Func had an interesting beginning. It began not in a whiteboard-lined conference room, but in a small coffeeshop in Chapel Hill, North Carolina. Greg DeKoenigsberg, Adrian Likins, Seth Vidal, and I were discussing how to make Linux easier to manage for large install bases. That’s when we came up with the idea for Func.
While Fedora contains excellent open source management applications for a variety of tasks, it still lacked a good remote scripting framework roughly analogous to the features provided by system-config-*applications. It turns out this was something many of us wanted to write for a long time–but for some reason, we never did. So, why not build it?
A fair amount of commercial management software seems to get built
and sold without consulting the people who end up using it–systems administrators. While these applications may present extremely well-crafted graphical user interfaces with enterprise-grade reliability and scalability features, they often lack solid scripting ability or require development using complex SOAP APIs to get things done.
For managing very large install bases, these aspects impose barriers to automation. System administrators tend to prefer things written in Perl, Python, or bash. Automation is critical.

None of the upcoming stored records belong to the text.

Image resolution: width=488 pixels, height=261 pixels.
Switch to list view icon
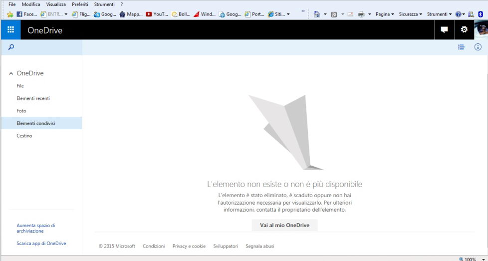[462, 47]
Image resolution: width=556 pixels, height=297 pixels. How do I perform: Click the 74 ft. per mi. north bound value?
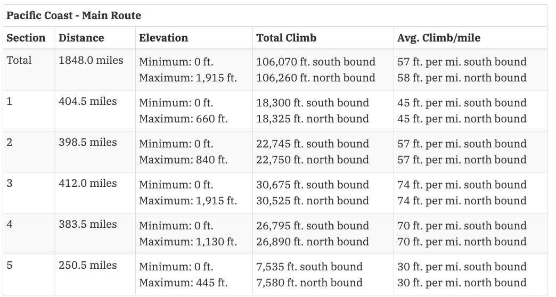tap(462, 201)
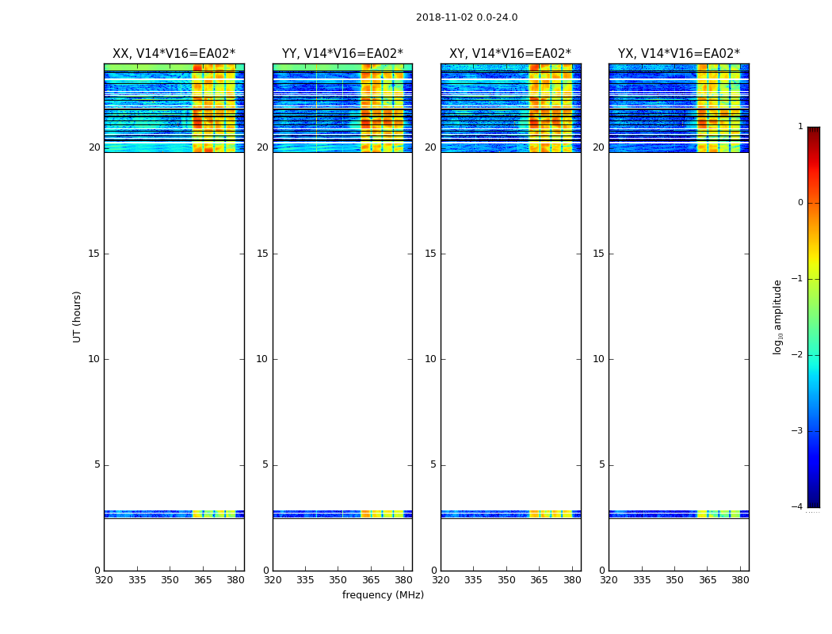Image resolution: width=832 pixels, height=634 pixels.
Task: Click the dark red top of colorbar
Action: coord(813,132)
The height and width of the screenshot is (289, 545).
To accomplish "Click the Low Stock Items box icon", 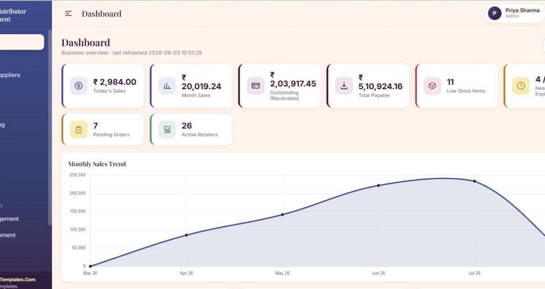I will tap(432, 86).
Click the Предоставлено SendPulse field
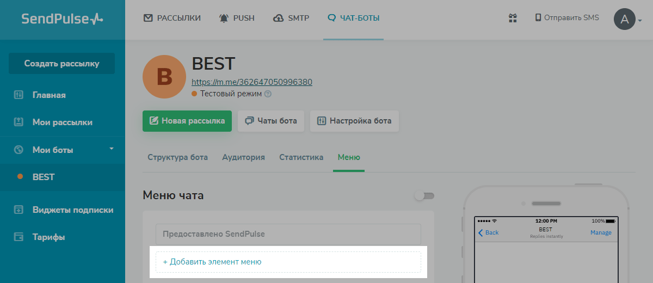The width and height of the screenshot is (653, 283). (288, 234)
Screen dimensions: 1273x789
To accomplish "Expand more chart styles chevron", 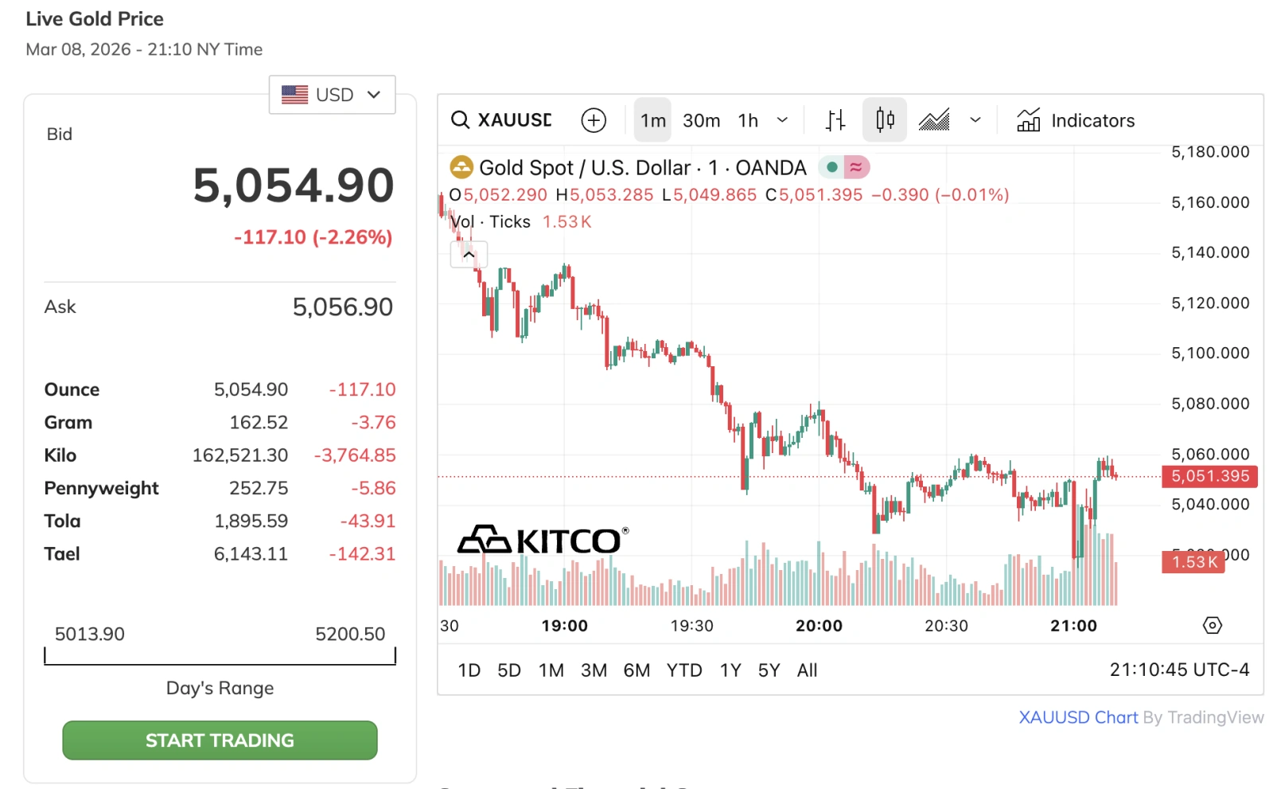I will [x=975, y=120].
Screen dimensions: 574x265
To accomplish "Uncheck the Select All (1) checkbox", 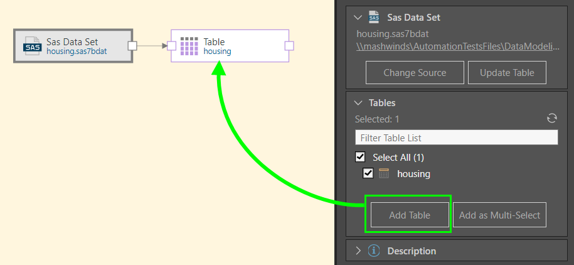I will [360, 157].
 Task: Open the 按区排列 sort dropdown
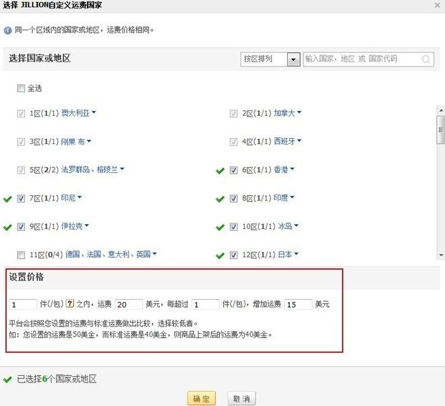point(270,59)
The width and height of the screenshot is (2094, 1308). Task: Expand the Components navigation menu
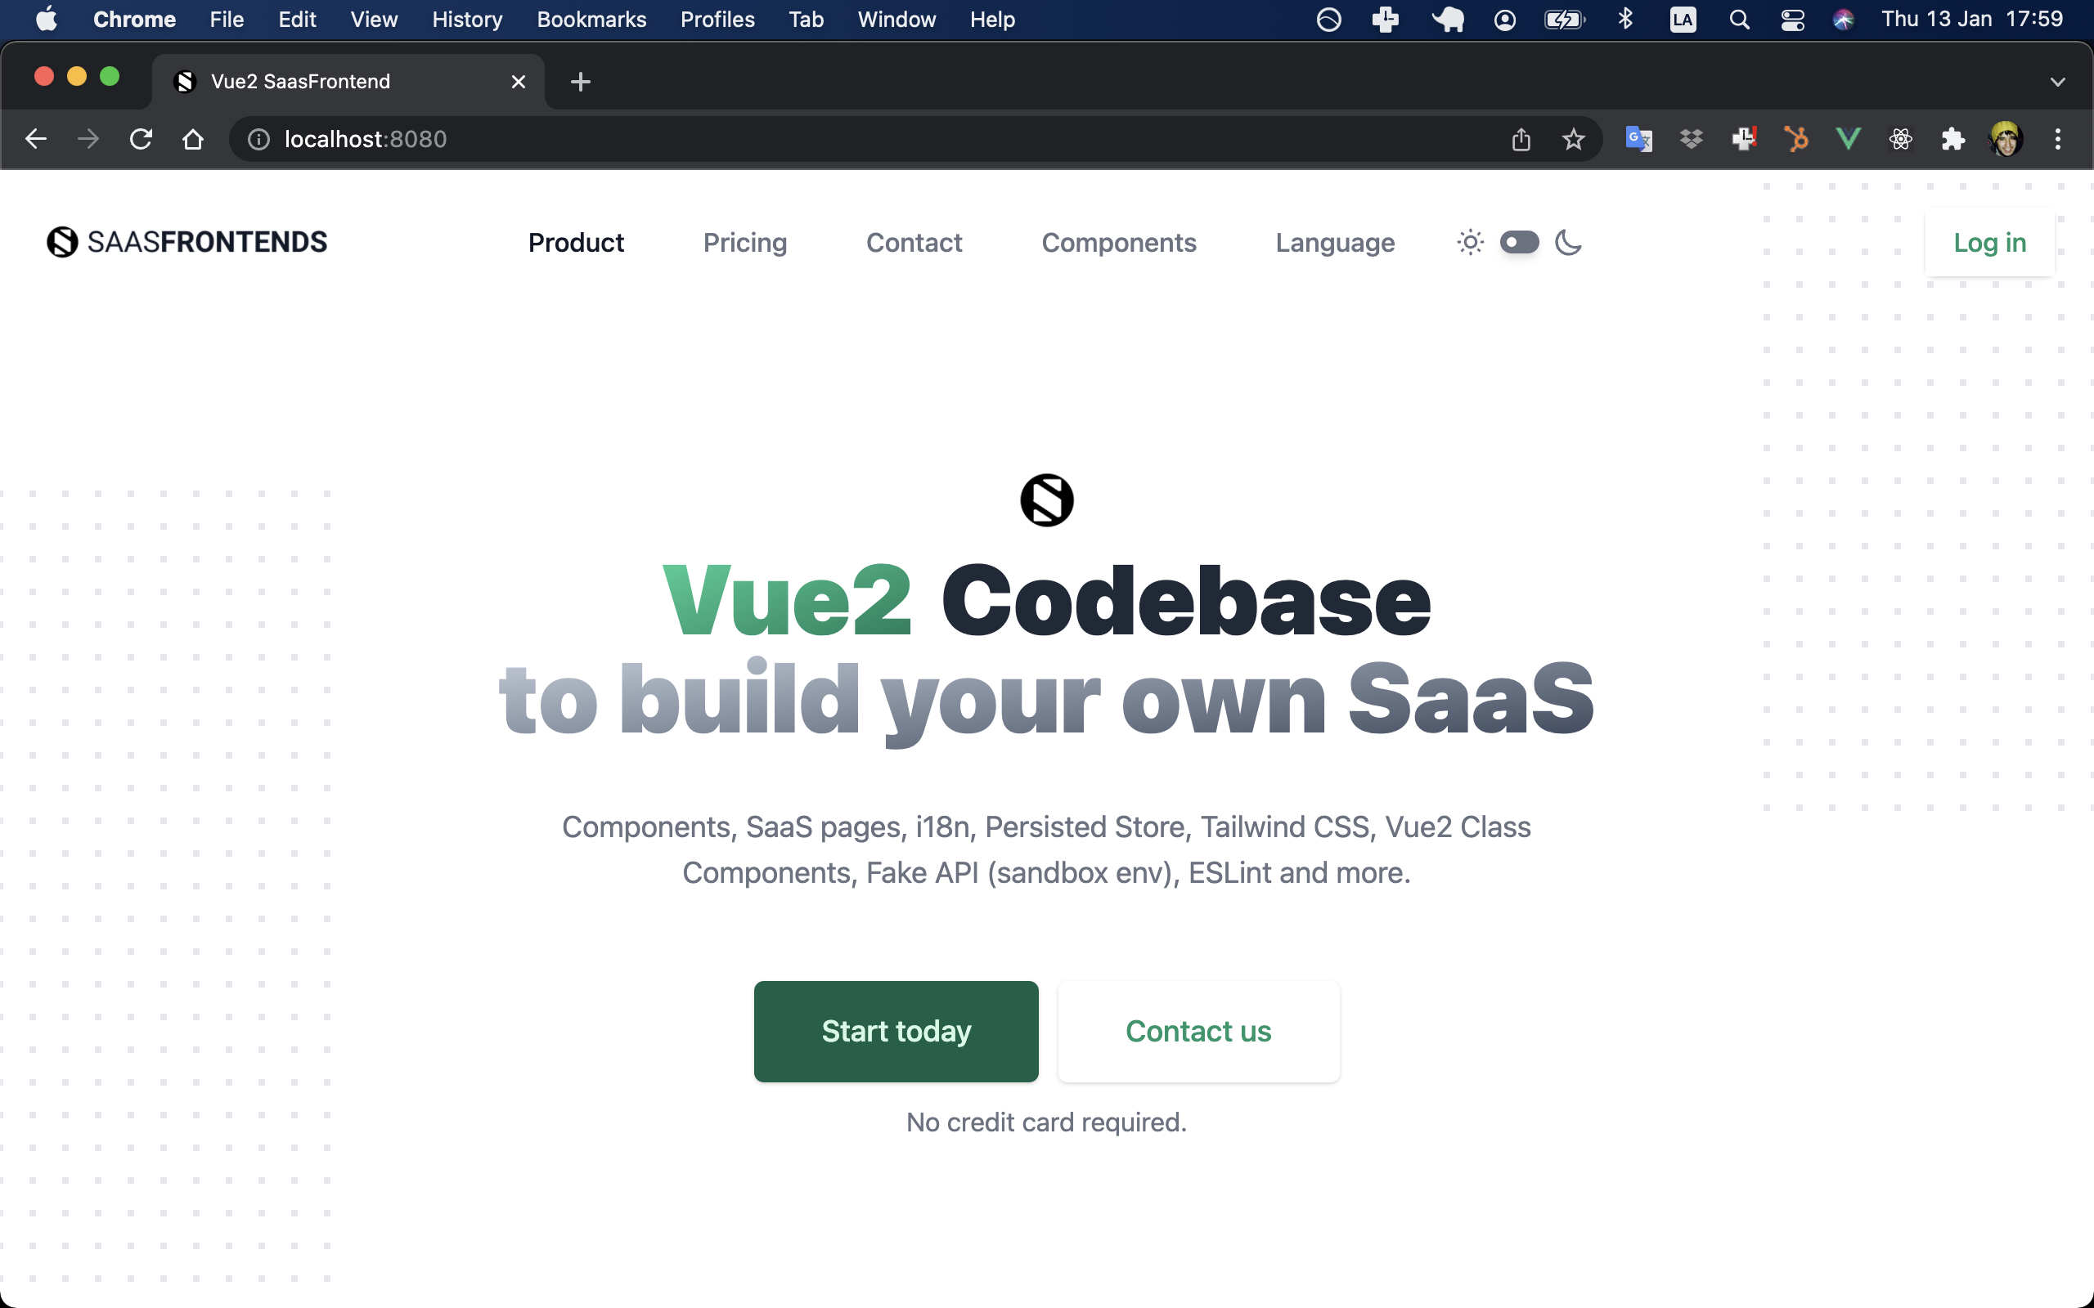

The most commonly used remote management tool for Linux is probably
SSH. While being a very useful tool for manipulating a single machine
remotely, it is challenging to integrate with an environment where
machines are frequently reinstalled or where complex remote actions
need to be scripted. SSH wasn’t meant to be a multi-system remote
scripting tool, and it’s definitely not meant to be something you build
other applications on top of. Futhermore, integrating SSH key deployment with kickstart (even with tools like Cobbler to help) can be difficult.
On the other end of the management spectrum, there are configuration
management systems such as Puppet, cfengine, and bcfg2. These solutions are great for pushing configuration files around and describing the way infrastructure should look (or making it look that way), but are not as well-suited for remote scripting and one-off tasks.
We wanted to create a solution that filled this void–something absolutely simple, rapid to deploy, easy to use and easy to expand. This would become Func.
Furthermore, we wanted to challenge ourselves, so we decided to create the first release of Func in two weeks time. This was a goal we managed to exceed, as we had it submitted to Fedora in about eight days.
Func works by having a very minimalistic daemon (funcd) installed on each managed machine, which we call a “minion.” Each minion, when it is first run, receives SSL certificates from a remote “certmaster,” which can either be automatically signed or manually approved by an administrator. Client software (in the form of the command line tool (“func”) or the Client API) can then address specific minions from the central server (called the “overlord”), or even address a large set of them at once. Communication is currently only from the overlord to the minion, but intra-minion communication is coming.